--- EXERCISE INSTRUCTIONS ---
Write out again, exactly, the lines below starting at the one with "This screenshot has height=642, width=1210." and ending at the one with "Turn on closed captions".

--- PROVIDED ENTRIES ---
==*==

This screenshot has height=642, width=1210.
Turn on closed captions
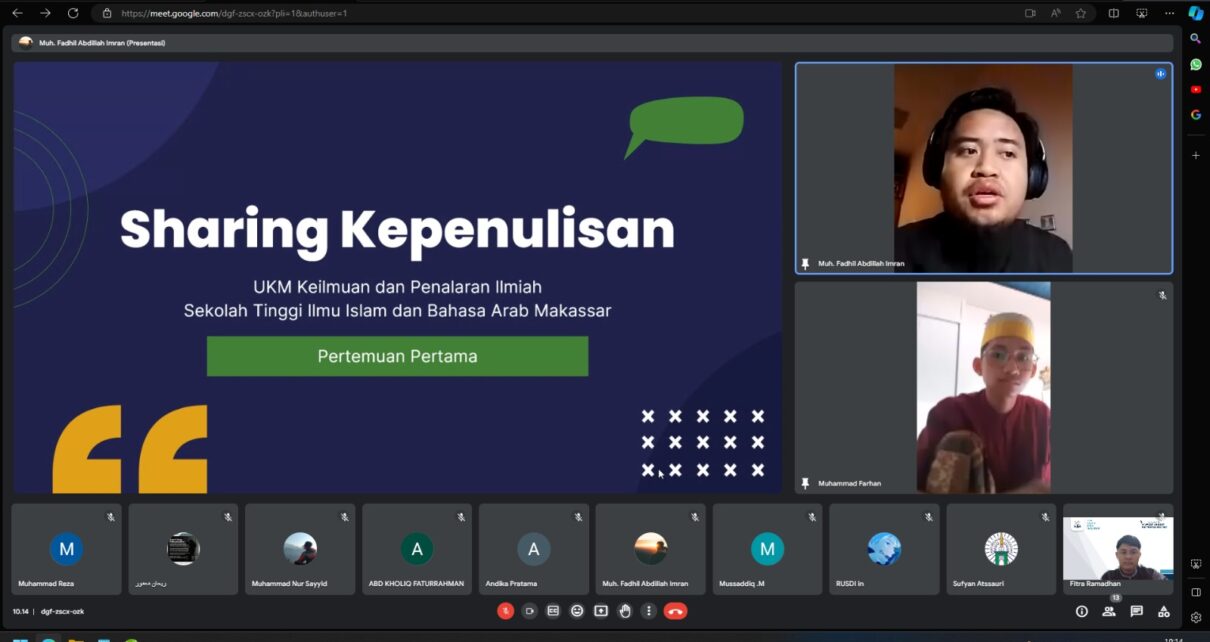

==*==

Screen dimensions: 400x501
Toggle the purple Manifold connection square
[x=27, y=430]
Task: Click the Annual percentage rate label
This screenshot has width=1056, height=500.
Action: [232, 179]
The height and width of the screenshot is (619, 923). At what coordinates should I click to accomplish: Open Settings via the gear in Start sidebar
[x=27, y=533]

==*==

--- RESPONSE AREA ---
This screenshot has height=642, width=1210.
Turn on closed captions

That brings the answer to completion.